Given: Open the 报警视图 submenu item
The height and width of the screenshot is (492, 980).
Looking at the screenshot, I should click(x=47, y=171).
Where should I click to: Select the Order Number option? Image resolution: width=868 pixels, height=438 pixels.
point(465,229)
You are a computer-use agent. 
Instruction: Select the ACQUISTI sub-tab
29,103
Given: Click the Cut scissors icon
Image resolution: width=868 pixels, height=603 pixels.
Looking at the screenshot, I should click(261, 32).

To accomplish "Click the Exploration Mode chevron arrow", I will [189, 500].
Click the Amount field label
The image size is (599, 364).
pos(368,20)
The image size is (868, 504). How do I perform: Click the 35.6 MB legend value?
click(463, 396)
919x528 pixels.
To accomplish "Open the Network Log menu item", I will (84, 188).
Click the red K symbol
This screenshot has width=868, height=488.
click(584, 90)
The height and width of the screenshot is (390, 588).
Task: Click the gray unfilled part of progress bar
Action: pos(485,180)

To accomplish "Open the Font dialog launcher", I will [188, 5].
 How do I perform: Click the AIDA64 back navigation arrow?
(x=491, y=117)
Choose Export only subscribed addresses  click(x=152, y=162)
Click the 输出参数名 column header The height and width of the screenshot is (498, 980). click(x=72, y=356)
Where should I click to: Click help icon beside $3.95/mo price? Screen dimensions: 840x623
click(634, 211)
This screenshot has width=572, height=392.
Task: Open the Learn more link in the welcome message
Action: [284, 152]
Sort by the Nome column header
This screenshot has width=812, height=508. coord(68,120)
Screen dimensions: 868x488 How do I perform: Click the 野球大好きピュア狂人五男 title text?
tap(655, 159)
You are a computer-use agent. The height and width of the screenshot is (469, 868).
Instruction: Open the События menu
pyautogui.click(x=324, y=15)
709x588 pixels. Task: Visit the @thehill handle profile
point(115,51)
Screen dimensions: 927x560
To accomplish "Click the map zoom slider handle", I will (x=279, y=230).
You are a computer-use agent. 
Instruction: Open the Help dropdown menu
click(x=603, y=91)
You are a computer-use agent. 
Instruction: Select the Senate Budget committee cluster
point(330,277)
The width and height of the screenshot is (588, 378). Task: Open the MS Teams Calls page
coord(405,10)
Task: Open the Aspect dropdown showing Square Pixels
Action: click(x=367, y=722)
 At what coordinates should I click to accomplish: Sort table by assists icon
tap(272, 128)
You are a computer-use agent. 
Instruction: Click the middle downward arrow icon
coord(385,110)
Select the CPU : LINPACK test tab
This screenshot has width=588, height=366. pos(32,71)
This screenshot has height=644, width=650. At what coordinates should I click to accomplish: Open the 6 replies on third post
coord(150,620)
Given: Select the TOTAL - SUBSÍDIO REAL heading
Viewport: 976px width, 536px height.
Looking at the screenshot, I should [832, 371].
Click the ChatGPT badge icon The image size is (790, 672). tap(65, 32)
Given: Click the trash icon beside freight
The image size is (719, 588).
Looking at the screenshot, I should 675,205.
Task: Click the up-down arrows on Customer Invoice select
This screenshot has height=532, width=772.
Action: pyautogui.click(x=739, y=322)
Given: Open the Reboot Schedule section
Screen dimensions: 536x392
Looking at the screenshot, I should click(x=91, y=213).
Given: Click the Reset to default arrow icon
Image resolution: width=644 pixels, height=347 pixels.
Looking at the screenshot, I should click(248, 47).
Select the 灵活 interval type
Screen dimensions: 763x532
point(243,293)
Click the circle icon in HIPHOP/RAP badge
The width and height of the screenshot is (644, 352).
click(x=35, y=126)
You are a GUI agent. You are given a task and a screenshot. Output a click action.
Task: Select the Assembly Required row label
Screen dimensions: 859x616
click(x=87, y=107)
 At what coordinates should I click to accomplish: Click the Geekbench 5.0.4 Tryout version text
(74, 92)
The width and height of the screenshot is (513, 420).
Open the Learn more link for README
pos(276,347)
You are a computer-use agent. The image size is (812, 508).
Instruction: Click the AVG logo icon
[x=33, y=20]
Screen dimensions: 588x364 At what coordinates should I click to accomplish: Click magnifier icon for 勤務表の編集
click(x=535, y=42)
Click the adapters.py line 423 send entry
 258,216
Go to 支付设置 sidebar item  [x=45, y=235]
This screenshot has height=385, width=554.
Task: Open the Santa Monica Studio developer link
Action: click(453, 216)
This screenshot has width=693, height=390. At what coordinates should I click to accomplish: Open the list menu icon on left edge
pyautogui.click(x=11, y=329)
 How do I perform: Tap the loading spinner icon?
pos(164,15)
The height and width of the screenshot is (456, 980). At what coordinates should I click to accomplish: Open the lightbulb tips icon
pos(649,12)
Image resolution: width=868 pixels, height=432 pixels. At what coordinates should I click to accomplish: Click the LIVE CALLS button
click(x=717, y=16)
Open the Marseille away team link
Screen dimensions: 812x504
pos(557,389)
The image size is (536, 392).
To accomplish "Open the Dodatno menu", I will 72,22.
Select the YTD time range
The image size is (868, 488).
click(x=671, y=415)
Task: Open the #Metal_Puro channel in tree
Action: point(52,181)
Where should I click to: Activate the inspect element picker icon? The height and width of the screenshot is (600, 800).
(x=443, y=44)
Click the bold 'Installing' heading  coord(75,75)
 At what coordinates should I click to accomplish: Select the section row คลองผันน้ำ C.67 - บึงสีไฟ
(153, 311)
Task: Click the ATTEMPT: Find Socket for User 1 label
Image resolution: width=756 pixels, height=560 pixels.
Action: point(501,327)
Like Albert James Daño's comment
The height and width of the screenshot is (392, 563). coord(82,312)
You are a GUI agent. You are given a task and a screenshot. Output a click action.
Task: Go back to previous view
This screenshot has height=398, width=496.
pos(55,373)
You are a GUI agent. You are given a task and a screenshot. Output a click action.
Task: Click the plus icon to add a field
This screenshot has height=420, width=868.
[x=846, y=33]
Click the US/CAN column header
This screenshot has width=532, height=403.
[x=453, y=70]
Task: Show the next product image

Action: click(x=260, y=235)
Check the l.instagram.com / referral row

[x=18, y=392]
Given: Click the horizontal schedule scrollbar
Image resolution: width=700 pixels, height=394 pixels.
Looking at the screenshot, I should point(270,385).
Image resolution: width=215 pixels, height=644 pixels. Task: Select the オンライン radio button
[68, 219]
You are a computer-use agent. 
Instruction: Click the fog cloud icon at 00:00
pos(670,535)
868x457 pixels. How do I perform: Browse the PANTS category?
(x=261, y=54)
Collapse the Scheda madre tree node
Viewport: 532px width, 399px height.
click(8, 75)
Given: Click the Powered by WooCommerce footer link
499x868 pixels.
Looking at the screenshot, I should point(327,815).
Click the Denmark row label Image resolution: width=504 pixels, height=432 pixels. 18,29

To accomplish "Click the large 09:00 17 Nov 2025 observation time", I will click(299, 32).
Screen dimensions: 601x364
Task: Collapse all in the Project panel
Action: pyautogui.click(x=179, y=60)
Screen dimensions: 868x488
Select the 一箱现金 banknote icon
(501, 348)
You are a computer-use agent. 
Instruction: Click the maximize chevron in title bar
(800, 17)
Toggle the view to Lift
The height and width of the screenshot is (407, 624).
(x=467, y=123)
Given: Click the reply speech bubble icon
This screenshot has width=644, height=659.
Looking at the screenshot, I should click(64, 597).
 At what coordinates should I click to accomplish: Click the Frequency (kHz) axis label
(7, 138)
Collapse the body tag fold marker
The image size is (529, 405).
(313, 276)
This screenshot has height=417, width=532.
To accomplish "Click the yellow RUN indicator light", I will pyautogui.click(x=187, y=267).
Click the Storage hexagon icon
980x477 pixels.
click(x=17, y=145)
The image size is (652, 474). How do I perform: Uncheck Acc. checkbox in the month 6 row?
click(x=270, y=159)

§

▸ AIM OF THE EXERCISE: Reproduce precisely the span of lines that begins at the line containing "The image size is (652, 474)." and ends with the last line of the listing.

▸ ANSWER SPACE:
The image size is (652, 474). How do I perform: Uncheck Acc. checkbox in the month 6 row?
click(x=270, y=159)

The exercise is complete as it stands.